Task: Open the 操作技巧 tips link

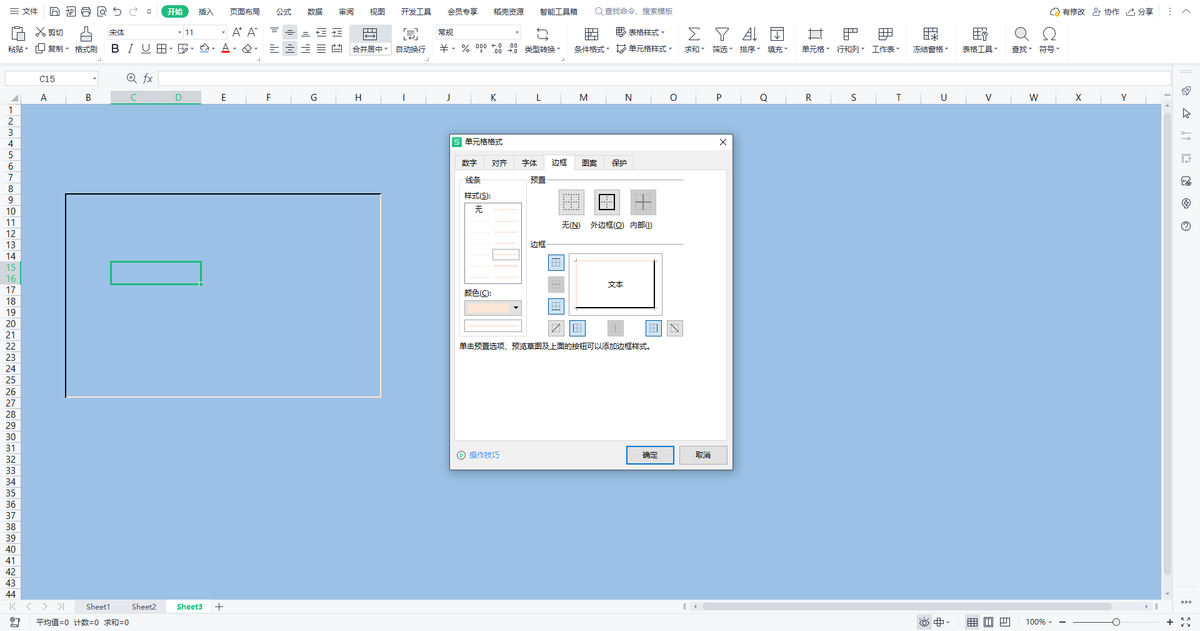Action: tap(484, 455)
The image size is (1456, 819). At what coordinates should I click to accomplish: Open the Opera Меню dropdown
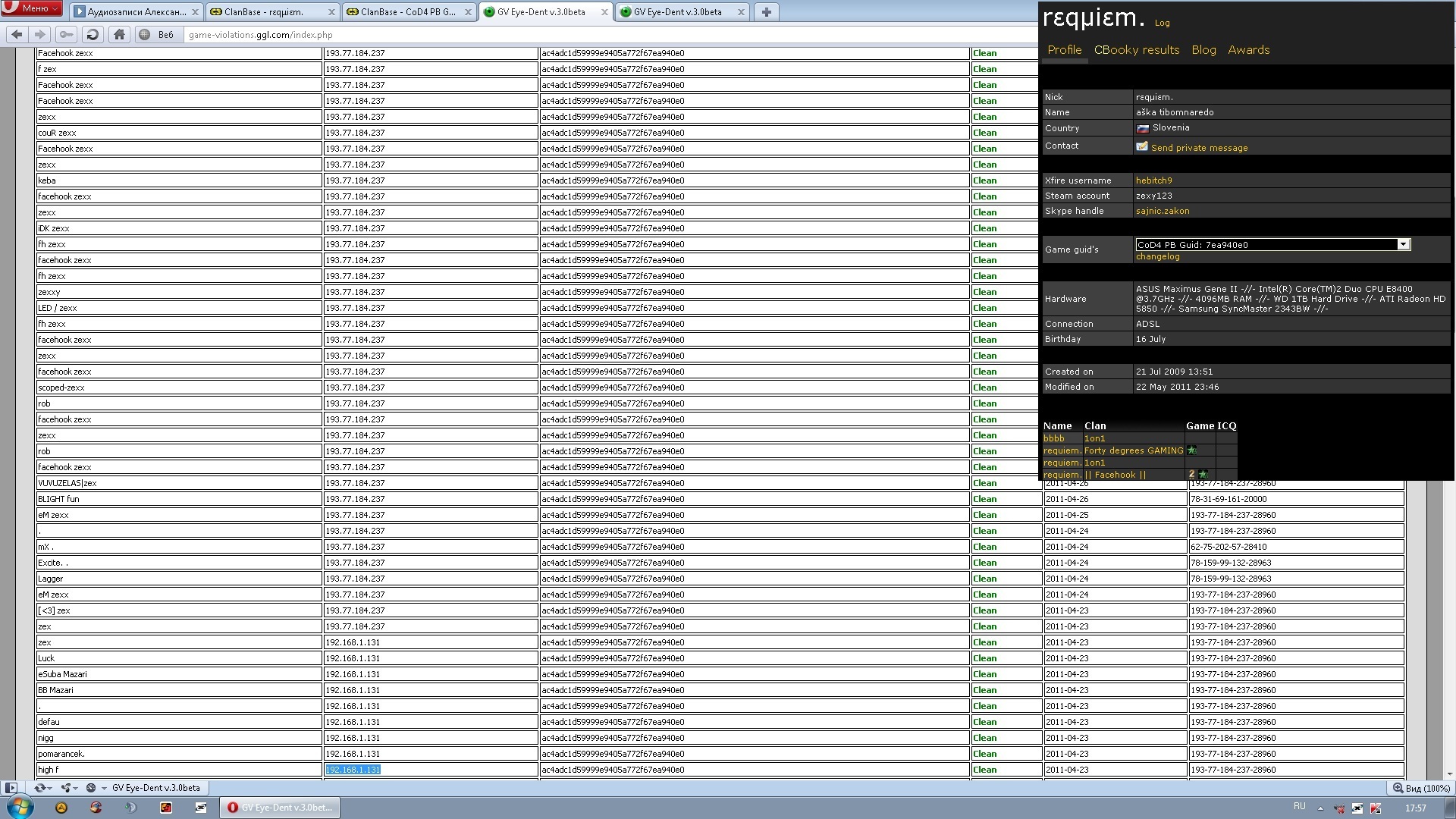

——

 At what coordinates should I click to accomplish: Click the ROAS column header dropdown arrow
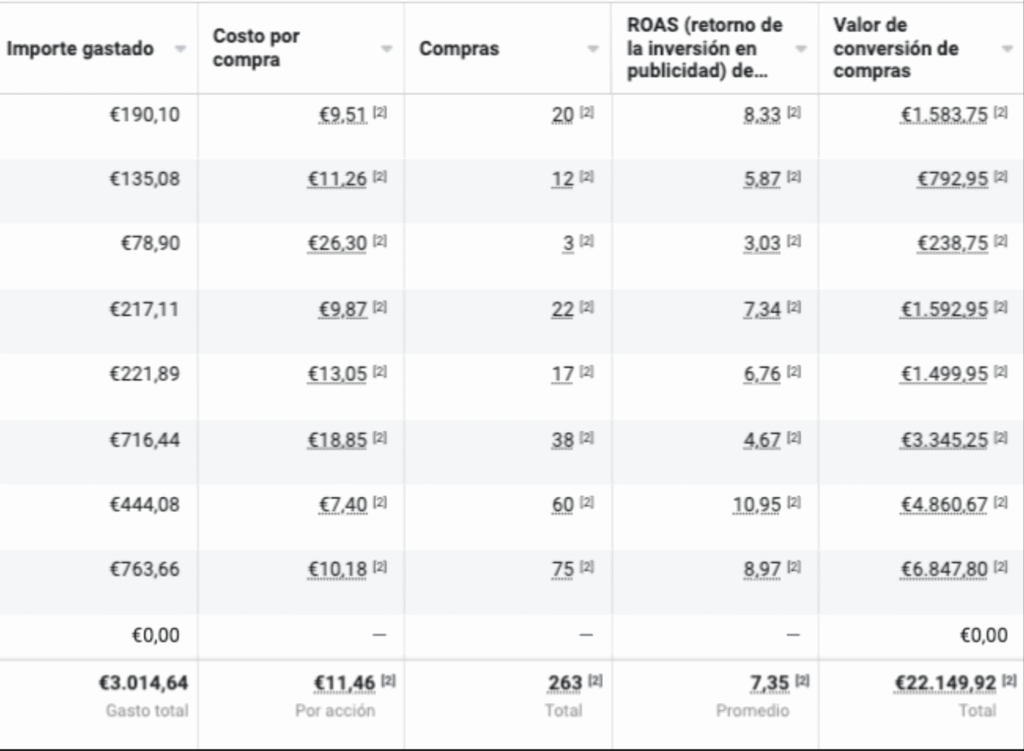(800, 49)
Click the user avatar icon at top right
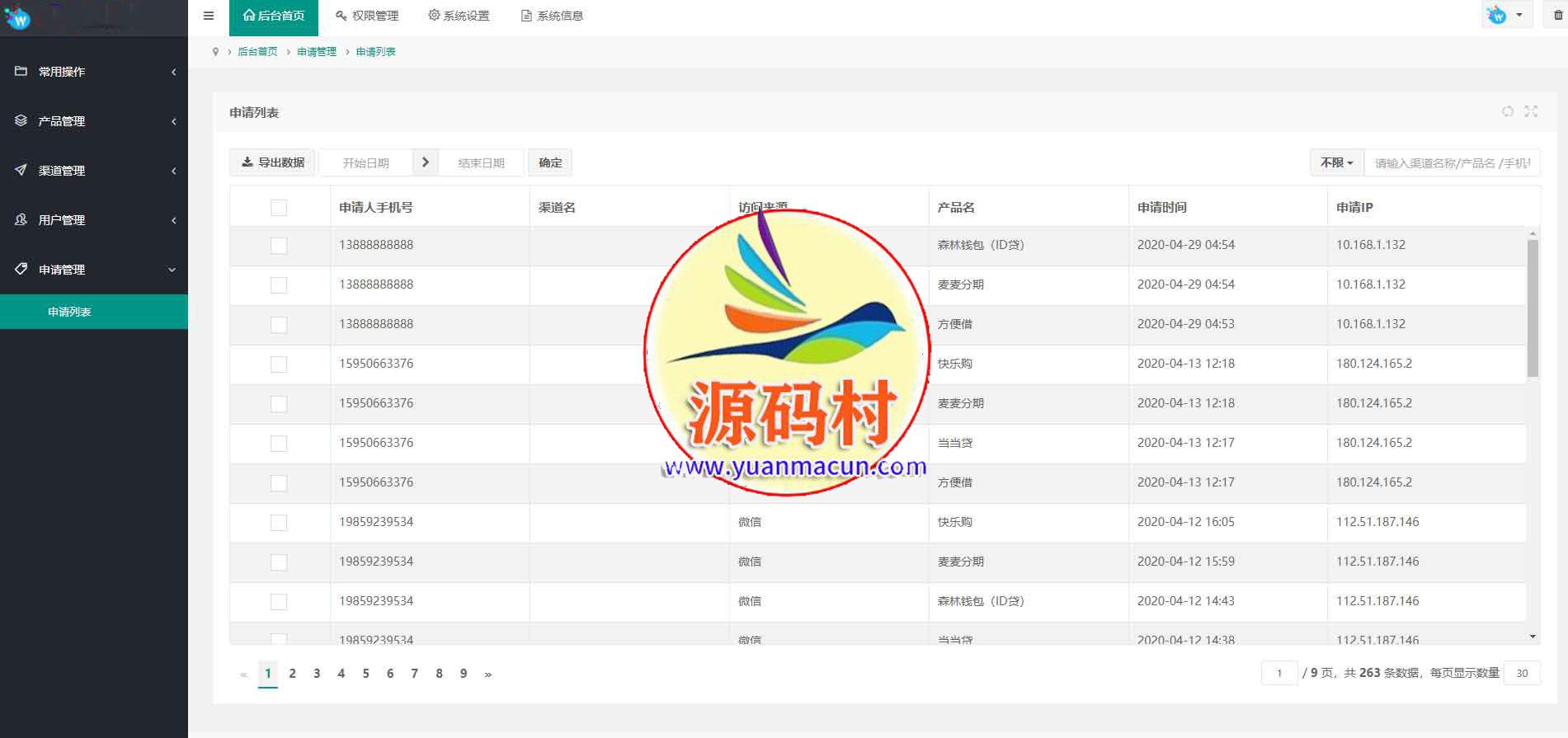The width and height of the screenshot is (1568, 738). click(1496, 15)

——

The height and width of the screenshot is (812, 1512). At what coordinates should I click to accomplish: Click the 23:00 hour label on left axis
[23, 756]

——

*EXERCISE REQUIREMENTS:*
Reproduce the data verbatim, starting at the line that contains "Task: Open the 操作技巧 tips link" and ending after the line that contains "The image size". Omit the pictures from your reply.

*THE ANSWER:*
Task: Open the 操作技巧 tips link

Action: tap(484, 455)
The image size is (1456, 819). At what coordinates should I click to accomplish: Open the Opera Меню dropdown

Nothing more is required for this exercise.